Content starts

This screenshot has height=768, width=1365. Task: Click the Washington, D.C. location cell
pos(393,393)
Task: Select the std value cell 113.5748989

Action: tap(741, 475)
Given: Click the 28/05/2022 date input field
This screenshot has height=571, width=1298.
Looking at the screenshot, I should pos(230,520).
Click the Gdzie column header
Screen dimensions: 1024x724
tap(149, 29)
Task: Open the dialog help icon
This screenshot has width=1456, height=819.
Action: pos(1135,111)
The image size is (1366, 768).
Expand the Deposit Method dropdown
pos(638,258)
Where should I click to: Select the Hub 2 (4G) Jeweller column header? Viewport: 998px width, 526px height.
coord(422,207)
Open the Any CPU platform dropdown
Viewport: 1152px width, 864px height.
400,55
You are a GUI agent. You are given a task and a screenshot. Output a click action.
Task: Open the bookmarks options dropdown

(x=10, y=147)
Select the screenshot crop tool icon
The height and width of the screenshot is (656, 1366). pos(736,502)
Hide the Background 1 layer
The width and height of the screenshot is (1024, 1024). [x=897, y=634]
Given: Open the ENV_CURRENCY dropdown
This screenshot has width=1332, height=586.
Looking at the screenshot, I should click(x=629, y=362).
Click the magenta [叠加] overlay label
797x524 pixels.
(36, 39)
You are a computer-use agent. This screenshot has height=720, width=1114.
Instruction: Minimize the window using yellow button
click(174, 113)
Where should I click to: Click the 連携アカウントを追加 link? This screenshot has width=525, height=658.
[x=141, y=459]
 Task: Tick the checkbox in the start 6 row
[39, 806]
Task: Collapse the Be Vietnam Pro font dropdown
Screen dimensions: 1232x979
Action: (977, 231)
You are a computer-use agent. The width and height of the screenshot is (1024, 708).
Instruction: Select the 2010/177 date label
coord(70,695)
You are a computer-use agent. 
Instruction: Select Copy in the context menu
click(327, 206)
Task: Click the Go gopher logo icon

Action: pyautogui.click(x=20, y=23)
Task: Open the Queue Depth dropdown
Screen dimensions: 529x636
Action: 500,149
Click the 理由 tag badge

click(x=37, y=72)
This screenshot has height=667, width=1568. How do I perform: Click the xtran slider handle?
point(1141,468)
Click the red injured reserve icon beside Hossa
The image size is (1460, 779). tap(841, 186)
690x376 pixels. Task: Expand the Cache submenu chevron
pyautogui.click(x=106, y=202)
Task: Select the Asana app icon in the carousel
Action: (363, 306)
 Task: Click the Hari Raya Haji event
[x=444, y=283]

Content ends

The listing above needs to be retyped. Reproduce every line exactly.

This screenshot has height=768, width=1365. Task: Click the Washington, D.C. location cell
pos(393,393)
Task: Select the std value cell 113.5748989

Action: tap(741, 475)
Given: Click the 28/05/2022 date input field
This screenshot has height=571, width=1298.
Looking at the screenshot, I should pos(230,520).
Click the Gdzie column header
Screen dimensions: 1024x724
tap(149, 29)
Task: Open the dialog help icon
This screenshot has width=1456, height=819.
Action: pos(1135,111)
The image size is (1366, 768).
Expand the Deposit Method dropdown
pos(638,258)
Where should I click to: Select the Hub 2 (4G) Jeweller column header? Viewport: 998px width, 526px height.
coord(422,207)
Open the Any CPU platform dropdown
Viewport: 1152px width, 864px height.
400,55
You are a GUI agent. You are given a task and a screenshot. Output a click action.
Task: Open the bookmarks options dropdown

(x=10, y=147)
Select the screenshot crop tool icon
The height and width of the screenshot is (656, 1366). pos(736,502)
Hide the Background 1 layer
The width and height of the screenshot is (1024, 1024). [x=897, y=634]
Given: Open the ENV_CURRENCY dropdown
This screenshot has width=1332, height=586.
Looking at the screenshot, I should click(x=629, y=362).
Click the magenta [叠加] overlay label
797x524 pixels.
(36, 39)
You are a computer-use agent. This screenshot has height=720, width=1114.
Instruction: Minimize the window using yellow button
click(174, 113)
Where should I click to: Click the 連携アカウントを追加 link? This screenshot has width=525, height=658.
[x=141, y=459]
 Task: Tick the checkbox in the start 6 row
[39, 806]
Task: Collapse the Be Vietnam Pro font dropdown
Screen dimensions: 1232x979
Action: (977, 231)
You are a computer-use agent. The width and height of the screenshot is (1024, 708).
Instruction: Select the 2010/177 date label
coord(70,695)
You are a computer-use agent. 
Instruction: Select Copy in the context menu
click(327, 206)
Task: Click the Go gopher logo icon

Action: pyautogui.click(x=20, y=23)
Task: Open the Queue Depth dropdown
Screen dimensions: 529x636
Action: 500,149
Click the 理由 tag badge

click(x=37, y=72)
This screenshot has height=667, width=1568. How do I perform: Click the xtran slider handle?
point(1141,468)
Click the red injured reserve icon beside Hossa
The image size is (1460, 779). tap(841, 186)
690x376 pixels. Task: Expand the Cache submenu chevron
pyautogui.click(x=106, y=202)
Task: Select the Asana app icon in the carousel
Action: (363, 306)
 Task: Click the Hari Raya Haji event
[x=444, y=283]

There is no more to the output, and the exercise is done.